Current Treatment Options for Epilepsy
A wide range of anti-epileptic medications have been developed which counter and suppress the onset of seizures in epilepsy. Broadly, these medications work by suppressing neural activity, primarily within epileptogenic foci and networks.
While these medications are effective in 60-70% of patients in abolishing recurrent seizures, they can consequently induce negative psychological and physiological side effects22,23. In the 30-40% of drug-resistant epilepsy patients in which these medications are ineffective, two alternate treatment options exist: surgical resection, and vagal nerve stimulation.
The most prominent Resection surgery for treatment-resistant epilepsy is Laser Interstitial Thermal Therapy (LITT). This minimally-invasive surgery requires ablating discrete regions of epileptogenic foci, and can give patients life-changing relief from their seizures. However, successful remission of seizures is not guaranteed, and personalizing treatment strategy is quickly becoming a goal of modern neurosurgery.
Solutions such as connectomics have emerged as useful for epilepsy patient-selection and identifying those likely to respond to resective surgery, and will be discussed in the following sections24.
Alternative to neurosurgery, deep brain stimulation (DBS) and vagus nerve stimulation (VNS) seeks to treat epilepsy symptoms by regulating neurological activity to the brain. These treatments are generally less invasive than resective and ablative surgery, reducing costs associated with treatment as well as recovery time.

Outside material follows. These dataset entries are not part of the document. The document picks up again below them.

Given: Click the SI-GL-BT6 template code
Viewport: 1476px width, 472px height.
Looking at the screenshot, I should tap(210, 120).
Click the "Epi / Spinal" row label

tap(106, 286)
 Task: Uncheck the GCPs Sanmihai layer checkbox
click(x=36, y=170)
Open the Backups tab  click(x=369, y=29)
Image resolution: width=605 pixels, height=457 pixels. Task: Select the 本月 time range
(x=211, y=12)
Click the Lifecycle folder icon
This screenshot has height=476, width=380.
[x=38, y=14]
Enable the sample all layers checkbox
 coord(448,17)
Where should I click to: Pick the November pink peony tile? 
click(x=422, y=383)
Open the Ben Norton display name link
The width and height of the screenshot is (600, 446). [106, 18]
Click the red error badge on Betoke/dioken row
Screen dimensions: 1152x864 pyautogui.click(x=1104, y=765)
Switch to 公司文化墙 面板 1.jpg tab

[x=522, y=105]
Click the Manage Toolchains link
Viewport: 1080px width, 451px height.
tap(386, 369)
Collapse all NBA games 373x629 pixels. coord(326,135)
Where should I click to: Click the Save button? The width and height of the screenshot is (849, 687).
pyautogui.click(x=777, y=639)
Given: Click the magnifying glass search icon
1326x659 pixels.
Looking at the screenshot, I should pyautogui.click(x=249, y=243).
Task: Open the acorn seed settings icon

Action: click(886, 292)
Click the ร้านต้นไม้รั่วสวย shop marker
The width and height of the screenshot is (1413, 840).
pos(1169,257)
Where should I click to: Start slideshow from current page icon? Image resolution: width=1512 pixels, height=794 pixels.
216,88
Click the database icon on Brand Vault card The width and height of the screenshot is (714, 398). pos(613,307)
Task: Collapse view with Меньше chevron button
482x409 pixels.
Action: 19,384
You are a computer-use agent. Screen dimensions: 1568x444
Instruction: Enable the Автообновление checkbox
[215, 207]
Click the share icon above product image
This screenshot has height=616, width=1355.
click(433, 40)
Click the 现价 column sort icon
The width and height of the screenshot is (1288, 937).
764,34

However, their effectiveness is highly variable between individuals, and produces a gradual response, reducing seizures to a greater extent over time from beginning treatment25,26.
Connectomics holds utility in neuromodulatory treatments of epilepsy in both identifying accurate targets for DBS27, as well as tracking the treatment response through changes in underlying brain function over time26.
Figure 2: Common epilepsy DBS treatment sites
The Future of Epilepsy Therapy Through Connectomics
Recent research leveraging connectomic techniques not only demonstrates its potential in identifying where epilepsy is located in the brain, but also in predicting who will respond to different types of treatments24,34,35.
Alongside seizures, epilepsy has numerous cognitive symptoms, such as impaired motor, emotional, and executive function. These symptoms are directly tied to brain networks, namely the sensorimotor, limbic, and central-executive networks. Indeed, comorbid depression afflicts between 20-55% of epilepsy patients, and has shown to be directly tied with limbic system dysfunction36.
However within the context of epilepsy, brain networks and symptoms outside of seizures themselves have received relatively little attention. With advanced neuroimaging and connectomics, it may be possible to identify and better understand the brain network alterations associated with non-seizure components of epilepsy, enabling a more tailored and personalized continuum of epilepsy treatment and care35,36.
Connectomics enables a detailed structural and functional view of brain changes associated with the wide variety of symptoms which afflict epilepsy patients. Already demonstrating both predictive and therapeutic value, connectomic-approaches are beginning to be used to better understand and treat the symptoms of epilepsy, and in the future may help progress personalized treatment options6, 13, 24, 27, 29, 34, 36.